### Action item
Search the records below for the string "agent" and copy each line where it turns up.
** Opening Input records block **
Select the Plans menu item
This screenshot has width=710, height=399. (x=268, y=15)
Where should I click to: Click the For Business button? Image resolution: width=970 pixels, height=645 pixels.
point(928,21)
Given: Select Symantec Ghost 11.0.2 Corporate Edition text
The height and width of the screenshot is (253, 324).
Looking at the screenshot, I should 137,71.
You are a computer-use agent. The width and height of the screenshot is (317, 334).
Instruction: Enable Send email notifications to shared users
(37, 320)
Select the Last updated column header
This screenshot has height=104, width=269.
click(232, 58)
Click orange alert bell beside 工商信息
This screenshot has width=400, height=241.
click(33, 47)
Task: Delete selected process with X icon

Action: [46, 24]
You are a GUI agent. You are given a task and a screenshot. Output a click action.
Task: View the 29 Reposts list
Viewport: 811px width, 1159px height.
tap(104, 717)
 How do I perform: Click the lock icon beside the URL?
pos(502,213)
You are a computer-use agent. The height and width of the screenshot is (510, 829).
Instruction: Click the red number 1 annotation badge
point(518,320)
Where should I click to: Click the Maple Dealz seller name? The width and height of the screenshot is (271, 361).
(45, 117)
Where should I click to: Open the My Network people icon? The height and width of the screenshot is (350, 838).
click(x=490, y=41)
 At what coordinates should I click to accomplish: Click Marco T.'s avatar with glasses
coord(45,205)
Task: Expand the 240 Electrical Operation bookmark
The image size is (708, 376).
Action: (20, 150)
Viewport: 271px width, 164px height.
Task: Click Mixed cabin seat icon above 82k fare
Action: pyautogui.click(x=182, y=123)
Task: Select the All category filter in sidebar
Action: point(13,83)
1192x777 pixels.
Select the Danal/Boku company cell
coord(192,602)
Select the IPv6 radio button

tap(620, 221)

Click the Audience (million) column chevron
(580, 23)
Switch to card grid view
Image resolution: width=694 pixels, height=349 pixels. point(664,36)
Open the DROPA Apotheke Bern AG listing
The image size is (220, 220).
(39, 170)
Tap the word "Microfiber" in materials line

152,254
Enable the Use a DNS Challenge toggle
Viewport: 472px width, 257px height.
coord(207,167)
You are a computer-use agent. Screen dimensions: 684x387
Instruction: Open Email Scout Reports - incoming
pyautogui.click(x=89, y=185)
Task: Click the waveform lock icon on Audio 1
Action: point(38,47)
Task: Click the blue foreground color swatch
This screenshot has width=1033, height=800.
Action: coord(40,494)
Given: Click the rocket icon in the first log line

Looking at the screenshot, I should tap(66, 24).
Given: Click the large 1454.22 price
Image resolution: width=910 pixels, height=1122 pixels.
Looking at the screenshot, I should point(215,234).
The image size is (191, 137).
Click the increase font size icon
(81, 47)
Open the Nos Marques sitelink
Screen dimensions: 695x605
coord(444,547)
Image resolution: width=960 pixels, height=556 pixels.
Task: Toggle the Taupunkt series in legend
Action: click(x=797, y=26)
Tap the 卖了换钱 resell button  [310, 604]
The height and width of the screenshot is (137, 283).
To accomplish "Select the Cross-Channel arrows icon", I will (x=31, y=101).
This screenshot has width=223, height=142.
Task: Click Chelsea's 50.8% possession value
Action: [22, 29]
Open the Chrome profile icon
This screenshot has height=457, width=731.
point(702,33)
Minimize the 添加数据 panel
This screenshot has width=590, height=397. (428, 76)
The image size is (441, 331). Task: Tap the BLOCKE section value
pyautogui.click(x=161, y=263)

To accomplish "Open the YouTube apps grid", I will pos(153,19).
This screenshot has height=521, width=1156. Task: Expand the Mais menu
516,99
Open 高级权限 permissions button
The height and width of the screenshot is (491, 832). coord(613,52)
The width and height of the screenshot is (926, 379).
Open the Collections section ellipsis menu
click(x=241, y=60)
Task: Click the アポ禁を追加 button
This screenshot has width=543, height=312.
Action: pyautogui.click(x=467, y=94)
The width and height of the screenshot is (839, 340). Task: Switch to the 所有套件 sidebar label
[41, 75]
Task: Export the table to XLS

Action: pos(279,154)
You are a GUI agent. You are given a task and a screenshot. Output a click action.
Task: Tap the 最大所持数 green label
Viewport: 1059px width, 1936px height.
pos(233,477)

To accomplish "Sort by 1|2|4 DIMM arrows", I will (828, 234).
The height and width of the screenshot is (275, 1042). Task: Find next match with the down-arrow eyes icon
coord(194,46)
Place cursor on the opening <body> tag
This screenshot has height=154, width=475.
** Closing Input records block **
### Response
You are a computer-use agent. The width and height of the screenshot is (317, 334).
You are a GUI agent. You are given a task and a screenshot. Output a click action.
You are a computer-use agent. The height and width of the screenshot is (510, 829).
You are a computer-use agent. Screen dimensions: 684x387
You are a GUI agent. You are given a task and a screenshot. Output a click action.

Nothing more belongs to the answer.